Le Tribunal de commerce de Dijon, dans un jugement du 13 janvier 2026, a autorisé le renouvellement de la période d’observation d’un débiteur en redressement judiciaire pour six mois. L’affaire concernait un entrepreneur individuel dont la procédure collective avait été ouverte le 15 juillet 2025. Le tribunal devait statuer sur l’opportunité de prolonger cette période à l’issue des six premiers mois. La solution retenue est l’autorisation d’une nouvelle période d’observation de six mois, jusqu’au 15 juillet 2026.
I. Les conditions légales du renouvellement de la période d’observation
Le fondement textuel de la décision réside dans l’article L. 621-3 du Code de commerce. Le juge rappelle que la période d’observation maximale est de six mois, renouvelable une fois sur demande motivée. Il précise qu’une prolongation exceptionnelle peut intervenir à la requête du procureur de la République. En l’espèce, le tribunal constate que les conditions de fait sont réunies pour un renouvellement simple.
La motivation du tribunal s’appuie sur les éléments du dossier et les observations du débiteur. Elle mentionne également le rapport du juge-commissaire comme source déterminante de la conviction judiciaire. Le juge estime que l’entreprise dispose de « capacités de financement suffisantes » pour poursuivre son activité. Cette appréciation concrète justifie le rejet d’une éventuelle conversion en liquidation judiciaire.
La valeur de cette décision est de réaffirmer le caractère non automatique du renouvellement. Le tribunal exerce un contrôle effectif sur la viabilité économique de l’entreprise avant d’accorder un délai supplémentaire. La portée est de garantir que la période d’observation ne soit pas prorogée sans perspectives sérieuses de redressement.

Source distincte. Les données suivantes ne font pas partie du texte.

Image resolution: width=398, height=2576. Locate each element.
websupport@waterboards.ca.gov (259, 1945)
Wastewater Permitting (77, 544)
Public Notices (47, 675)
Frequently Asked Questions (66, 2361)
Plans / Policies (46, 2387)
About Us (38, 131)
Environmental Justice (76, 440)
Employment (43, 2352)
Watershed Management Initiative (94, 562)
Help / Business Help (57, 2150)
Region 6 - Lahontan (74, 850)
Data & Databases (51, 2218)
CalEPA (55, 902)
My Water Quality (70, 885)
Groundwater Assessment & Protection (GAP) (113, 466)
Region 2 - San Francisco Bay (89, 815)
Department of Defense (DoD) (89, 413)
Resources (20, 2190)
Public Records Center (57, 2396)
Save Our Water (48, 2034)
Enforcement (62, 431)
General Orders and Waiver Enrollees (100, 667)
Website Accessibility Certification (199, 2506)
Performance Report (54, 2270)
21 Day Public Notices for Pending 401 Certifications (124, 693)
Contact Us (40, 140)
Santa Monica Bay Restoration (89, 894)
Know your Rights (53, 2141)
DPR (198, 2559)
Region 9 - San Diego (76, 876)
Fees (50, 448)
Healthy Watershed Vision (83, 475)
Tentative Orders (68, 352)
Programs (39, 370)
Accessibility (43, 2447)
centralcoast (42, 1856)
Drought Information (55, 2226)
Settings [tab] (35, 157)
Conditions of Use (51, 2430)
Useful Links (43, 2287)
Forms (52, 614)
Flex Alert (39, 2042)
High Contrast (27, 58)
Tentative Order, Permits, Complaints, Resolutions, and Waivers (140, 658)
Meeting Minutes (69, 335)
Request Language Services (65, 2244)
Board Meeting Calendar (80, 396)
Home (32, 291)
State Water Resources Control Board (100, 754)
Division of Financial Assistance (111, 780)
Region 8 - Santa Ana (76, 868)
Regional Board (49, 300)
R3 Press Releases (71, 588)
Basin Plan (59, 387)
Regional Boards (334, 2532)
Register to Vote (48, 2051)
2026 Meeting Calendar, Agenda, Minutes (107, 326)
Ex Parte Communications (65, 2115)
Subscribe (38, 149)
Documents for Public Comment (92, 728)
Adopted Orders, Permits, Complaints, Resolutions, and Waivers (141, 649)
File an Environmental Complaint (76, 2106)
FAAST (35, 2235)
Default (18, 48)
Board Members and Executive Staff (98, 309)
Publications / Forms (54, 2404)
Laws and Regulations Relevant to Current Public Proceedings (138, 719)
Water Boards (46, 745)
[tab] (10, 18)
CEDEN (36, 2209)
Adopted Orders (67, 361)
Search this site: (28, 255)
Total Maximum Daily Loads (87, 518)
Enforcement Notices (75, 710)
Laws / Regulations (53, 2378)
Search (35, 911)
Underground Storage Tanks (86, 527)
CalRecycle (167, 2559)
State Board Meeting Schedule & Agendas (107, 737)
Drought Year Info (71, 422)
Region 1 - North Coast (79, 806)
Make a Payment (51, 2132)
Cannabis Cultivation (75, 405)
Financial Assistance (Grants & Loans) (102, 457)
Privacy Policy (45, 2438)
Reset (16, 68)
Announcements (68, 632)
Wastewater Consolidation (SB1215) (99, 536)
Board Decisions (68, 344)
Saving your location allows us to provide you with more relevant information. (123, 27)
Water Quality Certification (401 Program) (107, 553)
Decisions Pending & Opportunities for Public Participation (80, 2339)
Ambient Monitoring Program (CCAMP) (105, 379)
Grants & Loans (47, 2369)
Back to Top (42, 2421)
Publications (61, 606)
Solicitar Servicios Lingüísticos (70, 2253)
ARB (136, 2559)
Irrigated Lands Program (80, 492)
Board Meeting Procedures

II. Les finalités du renouvellement accordé par le tribunal
Le jugement souligne que le renouvellement doit permettre « d’envisager l’arrêté d’un plan assurant le redressement de l’entreprise ». Cette finalité est directement liée à l’objectif principal de la procédure de redressement judiciaire. Le tribunal subordonne ainsi la prolongation à l’existence d’un projet crédible de continuation.
Le dispositif fixe un calendrier précis avec une date limite de dépôt du projet de plan. Le débiteur et les organes de la procédure sont invités à présenter leurs propositions avant le 15 juillet 2026. Une audience est déjà programmée au 19 mai 2026 pour examiner l’avancement du dossier. Cette organisation vise à éviter toute prolongation indéfinie de la période d’observation.
La portée pratique de cette solution est d’offrir une chance supplémentaire au débiteur tout en maintenant une pression temporelle. Le sens de la décision est de concilier la sauvegarde de l’entreprise avec les intérêts des créanciers. La valeur préventive du jugement réside dans la convocation anticipée des parties pour éviter un défaut de plan.